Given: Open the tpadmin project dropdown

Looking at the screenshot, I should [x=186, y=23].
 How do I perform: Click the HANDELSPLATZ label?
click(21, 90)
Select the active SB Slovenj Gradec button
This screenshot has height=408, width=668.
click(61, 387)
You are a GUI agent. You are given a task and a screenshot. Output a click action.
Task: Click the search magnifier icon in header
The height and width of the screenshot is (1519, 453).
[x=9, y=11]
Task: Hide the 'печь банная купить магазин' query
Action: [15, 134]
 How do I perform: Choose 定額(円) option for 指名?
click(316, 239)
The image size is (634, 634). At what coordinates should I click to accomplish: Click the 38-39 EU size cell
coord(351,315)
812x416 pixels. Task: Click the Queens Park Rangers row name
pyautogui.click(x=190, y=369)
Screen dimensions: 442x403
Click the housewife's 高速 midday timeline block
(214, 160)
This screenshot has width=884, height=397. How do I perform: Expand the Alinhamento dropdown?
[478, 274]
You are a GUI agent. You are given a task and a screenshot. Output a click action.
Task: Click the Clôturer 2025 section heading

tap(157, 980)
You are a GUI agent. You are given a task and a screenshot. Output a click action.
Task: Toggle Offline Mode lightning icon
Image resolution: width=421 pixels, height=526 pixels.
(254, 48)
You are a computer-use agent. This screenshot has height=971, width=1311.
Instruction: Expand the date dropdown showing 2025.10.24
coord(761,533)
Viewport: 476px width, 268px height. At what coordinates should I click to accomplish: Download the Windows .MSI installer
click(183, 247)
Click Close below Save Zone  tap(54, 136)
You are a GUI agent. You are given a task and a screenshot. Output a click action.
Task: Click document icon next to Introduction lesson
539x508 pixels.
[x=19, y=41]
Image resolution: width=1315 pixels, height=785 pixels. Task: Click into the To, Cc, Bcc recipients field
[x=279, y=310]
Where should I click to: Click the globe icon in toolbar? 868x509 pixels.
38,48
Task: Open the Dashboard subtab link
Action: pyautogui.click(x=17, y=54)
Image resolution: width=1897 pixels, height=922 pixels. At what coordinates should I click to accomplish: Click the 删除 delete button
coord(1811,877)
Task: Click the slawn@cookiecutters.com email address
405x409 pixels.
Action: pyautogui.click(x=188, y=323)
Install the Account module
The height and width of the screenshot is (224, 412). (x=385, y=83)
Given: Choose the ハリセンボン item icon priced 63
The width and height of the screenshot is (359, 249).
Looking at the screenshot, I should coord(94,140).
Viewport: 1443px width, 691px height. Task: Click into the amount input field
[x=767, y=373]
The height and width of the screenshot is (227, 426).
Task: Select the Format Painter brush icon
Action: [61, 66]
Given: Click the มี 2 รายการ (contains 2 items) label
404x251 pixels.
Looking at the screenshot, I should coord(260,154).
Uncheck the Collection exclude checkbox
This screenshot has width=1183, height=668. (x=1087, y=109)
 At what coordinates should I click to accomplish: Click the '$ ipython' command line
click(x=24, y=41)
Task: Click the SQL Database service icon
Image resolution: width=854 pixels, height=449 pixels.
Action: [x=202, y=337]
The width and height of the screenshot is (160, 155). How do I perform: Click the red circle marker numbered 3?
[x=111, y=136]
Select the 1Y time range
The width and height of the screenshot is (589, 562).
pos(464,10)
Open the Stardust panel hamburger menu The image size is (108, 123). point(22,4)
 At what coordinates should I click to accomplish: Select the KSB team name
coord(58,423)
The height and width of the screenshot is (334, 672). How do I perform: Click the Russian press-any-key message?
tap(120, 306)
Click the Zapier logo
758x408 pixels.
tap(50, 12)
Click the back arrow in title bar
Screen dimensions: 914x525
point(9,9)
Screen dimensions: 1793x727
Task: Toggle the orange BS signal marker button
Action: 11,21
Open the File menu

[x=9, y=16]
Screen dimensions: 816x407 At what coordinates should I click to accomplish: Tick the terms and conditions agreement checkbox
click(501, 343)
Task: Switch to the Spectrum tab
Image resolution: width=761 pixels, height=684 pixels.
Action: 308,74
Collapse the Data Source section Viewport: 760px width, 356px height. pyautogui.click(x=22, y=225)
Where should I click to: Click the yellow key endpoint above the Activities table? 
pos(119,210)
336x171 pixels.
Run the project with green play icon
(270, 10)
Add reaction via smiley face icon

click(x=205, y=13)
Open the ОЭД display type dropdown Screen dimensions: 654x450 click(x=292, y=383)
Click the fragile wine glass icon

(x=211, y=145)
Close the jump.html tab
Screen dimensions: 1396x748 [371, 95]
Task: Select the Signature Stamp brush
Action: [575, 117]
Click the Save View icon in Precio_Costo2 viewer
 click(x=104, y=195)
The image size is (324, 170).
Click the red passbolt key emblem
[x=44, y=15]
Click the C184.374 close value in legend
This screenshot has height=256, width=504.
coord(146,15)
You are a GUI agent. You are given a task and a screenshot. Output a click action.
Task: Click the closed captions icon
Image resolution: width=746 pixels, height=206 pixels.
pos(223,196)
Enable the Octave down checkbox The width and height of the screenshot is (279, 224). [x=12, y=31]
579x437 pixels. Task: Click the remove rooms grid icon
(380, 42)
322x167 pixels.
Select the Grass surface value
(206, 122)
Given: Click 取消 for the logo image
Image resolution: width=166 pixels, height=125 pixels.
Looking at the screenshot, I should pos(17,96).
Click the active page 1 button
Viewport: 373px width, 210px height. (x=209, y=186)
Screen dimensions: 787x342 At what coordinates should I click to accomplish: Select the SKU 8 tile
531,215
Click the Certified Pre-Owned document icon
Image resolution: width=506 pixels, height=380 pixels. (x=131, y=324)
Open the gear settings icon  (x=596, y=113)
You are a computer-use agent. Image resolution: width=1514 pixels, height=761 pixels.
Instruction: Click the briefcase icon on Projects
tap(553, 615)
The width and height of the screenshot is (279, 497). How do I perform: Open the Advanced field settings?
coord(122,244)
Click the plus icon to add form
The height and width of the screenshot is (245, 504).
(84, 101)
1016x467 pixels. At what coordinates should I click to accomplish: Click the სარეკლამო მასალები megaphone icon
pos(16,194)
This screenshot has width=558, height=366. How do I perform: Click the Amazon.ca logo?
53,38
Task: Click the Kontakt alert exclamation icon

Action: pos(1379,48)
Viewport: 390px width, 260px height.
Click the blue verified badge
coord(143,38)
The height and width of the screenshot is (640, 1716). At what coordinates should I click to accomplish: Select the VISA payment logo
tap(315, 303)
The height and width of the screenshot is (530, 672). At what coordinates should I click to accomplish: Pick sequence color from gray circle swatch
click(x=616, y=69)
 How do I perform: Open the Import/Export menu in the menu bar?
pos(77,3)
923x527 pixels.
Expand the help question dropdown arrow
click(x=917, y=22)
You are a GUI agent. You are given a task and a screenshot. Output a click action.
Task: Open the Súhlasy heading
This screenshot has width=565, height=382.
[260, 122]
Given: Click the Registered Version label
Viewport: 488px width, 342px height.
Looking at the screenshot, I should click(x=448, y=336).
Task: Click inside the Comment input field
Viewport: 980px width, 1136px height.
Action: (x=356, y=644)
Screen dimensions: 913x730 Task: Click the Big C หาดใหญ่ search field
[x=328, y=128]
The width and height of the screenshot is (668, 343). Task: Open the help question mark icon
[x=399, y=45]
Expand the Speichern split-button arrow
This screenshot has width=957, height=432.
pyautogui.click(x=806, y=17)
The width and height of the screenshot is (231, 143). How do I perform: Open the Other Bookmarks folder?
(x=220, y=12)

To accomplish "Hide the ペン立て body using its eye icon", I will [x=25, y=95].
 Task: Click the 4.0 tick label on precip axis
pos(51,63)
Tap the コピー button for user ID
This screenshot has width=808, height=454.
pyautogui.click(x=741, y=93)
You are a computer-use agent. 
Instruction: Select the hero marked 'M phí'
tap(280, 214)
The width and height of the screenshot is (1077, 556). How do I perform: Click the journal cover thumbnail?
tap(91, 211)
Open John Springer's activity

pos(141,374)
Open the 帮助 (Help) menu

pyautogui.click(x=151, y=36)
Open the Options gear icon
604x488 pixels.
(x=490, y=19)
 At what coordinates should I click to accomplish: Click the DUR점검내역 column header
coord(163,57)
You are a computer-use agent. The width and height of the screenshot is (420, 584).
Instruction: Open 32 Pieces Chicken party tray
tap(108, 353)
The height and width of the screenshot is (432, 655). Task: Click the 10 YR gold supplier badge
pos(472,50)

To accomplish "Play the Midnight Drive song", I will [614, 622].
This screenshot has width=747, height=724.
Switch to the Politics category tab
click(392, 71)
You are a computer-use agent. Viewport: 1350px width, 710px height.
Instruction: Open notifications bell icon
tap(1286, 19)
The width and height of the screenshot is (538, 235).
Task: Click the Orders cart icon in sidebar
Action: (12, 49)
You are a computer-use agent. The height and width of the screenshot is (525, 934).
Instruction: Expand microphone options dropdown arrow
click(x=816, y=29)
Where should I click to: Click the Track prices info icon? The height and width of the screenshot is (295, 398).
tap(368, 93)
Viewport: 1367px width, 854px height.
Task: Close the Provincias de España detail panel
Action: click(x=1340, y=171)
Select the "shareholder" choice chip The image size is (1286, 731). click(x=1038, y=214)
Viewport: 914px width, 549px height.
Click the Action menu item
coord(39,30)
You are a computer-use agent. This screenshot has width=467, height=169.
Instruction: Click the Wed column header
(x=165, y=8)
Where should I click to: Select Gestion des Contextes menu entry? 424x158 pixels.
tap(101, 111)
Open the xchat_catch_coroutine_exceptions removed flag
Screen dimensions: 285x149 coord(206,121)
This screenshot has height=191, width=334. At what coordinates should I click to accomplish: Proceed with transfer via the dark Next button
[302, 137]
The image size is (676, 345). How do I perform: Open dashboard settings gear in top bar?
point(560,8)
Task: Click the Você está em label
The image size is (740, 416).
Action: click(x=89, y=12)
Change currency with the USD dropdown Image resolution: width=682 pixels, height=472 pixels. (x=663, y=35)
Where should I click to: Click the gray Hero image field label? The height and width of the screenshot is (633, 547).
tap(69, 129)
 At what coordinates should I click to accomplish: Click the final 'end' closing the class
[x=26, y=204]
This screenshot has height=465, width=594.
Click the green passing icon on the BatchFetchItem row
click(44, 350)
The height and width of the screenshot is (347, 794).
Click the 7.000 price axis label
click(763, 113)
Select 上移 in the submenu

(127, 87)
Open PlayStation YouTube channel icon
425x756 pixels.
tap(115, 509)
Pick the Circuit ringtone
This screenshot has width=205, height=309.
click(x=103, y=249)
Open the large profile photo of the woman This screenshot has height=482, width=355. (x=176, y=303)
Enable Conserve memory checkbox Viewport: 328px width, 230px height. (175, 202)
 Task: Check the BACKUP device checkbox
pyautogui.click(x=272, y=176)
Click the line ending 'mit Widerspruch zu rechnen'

★ ★ ★ ★ ★ ★ ★

§ Task goal: Filter the records above for "will" and copy every matching line.

§ Answer area:
To accomplish "Hide the ペン立て body using its eye icon", I will [x=25, y=95].
To accomplish "Play the Midnight Drive song", I will [614, 622].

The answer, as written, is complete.